------ Provided text ------

Beginner / deadlift focus / budget-conscious: Converse Chuck Taylor. Mixed training (lifting + conditioning): Nike Metcon 9. Competitive squatter or Olympic lifter: Adidas Adipower III. Most beginners should start with Chucks — they're cheap, flat, and effective.

Flat vs Heeled — Which Squat Shoe?

Flat (Chucks, Metcons): Better for hip-dominant squatters, those with good ankle mobility, and deadlifters. Creates a strong, rooted connection to the floor.

Heeled (Adipower, Romaleos): Better for quad-dominant squatters and lifters with limited ankle dorsiflexion. The raised heel allows more forward knee travel and greater depth. If you can't hit parallel without heels rising, either work on ankle mobility or get heeled weightlifting shoes.

FAQs

Can I wear running shoes for bench press?

Yes — for bench press and upper body work, footwear is less critical since you're seated or lying down. The concern with running shoes is primarily for standing loaded exercises (squats, deadlifts, overhead press) where a compressible sole creates instability. For benching, wear whatever's comfortable.

Are weightlifting shoes worth it?

For serious squatters and Olympic lifters, yes. The heel elevation meaningfully improves squat mechanics for most people. For general beginners doing bodyweight squats and light dumbbell work, flat shoes are completely sufficient and much cheaper.

------ Records provided ------

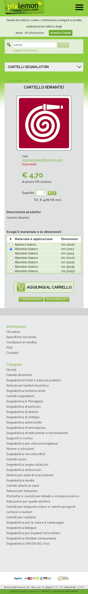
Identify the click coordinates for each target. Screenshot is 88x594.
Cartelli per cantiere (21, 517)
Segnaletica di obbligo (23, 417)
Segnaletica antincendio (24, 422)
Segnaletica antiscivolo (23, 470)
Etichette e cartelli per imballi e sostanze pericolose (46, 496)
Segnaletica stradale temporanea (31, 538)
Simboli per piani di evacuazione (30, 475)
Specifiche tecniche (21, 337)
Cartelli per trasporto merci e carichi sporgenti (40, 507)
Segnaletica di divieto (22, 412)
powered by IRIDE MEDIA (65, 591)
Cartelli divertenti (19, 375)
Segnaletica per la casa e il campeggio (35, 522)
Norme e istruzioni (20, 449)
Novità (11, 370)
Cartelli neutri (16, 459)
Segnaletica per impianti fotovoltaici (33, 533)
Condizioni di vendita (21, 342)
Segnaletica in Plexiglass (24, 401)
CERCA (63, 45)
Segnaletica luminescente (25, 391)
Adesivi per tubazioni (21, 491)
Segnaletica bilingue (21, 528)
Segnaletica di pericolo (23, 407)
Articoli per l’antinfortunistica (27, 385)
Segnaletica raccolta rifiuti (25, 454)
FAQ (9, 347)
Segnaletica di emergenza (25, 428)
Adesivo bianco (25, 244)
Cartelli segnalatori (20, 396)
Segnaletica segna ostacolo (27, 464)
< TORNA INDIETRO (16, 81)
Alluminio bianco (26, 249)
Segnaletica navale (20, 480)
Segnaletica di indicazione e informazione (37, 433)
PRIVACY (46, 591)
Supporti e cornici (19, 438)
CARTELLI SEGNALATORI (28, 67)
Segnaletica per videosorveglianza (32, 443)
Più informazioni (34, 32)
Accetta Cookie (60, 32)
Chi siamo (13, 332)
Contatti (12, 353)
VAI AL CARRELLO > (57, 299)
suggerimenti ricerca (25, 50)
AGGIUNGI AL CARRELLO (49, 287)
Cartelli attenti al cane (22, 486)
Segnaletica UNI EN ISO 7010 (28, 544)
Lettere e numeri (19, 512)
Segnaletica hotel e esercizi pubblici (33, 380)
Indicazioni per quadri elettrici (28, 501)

------
------ Records provided ------

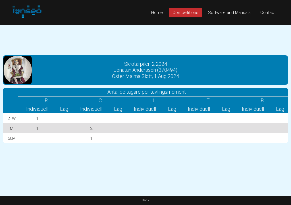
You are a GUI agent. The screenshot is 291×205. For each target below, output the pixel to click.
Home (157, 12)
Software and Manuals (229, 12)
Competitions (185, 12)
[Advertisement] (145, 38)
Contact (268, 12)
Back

------

■ **Task set**
(1) Using the lifting shoe guide, explain in one to three sentences why running shoes are a concern for squats and deadlifts but not for bench press.
(2) Please copy the stretch of the lifting shoe guide from "Heeled (Adipower, Romaleos): Better" through "wear whatever's comfortable.", word for word.

■ **Expected results**
(1) Squats and deadlifts are standing loaded exercises, and a running shoe's compressible sole creates instability under load. Bench press is done seated or lying down, so footwear matters less and any comfortable shoe will do.

(2)
Heeled (Adipower, Romaleos): Better for quad-dominant squatters and lifters with limited ankle dorsiflexion. The raised heel allows more forward knee travel and greater depth. If you can't hit parallel without heels rising, either work on ankle mobility or get heeled weightlifting shoes.

FAQs

Can I wear running shoes for bench press?

Yes — for bench press and upper body work, footwear is less critical since you're seated or lying down. The concern with running shoes is primarily for standing loaded exercises (squats, deadlifts, overhead press) where a compressible sole creates instability. For benching, wear whatever's comfortable.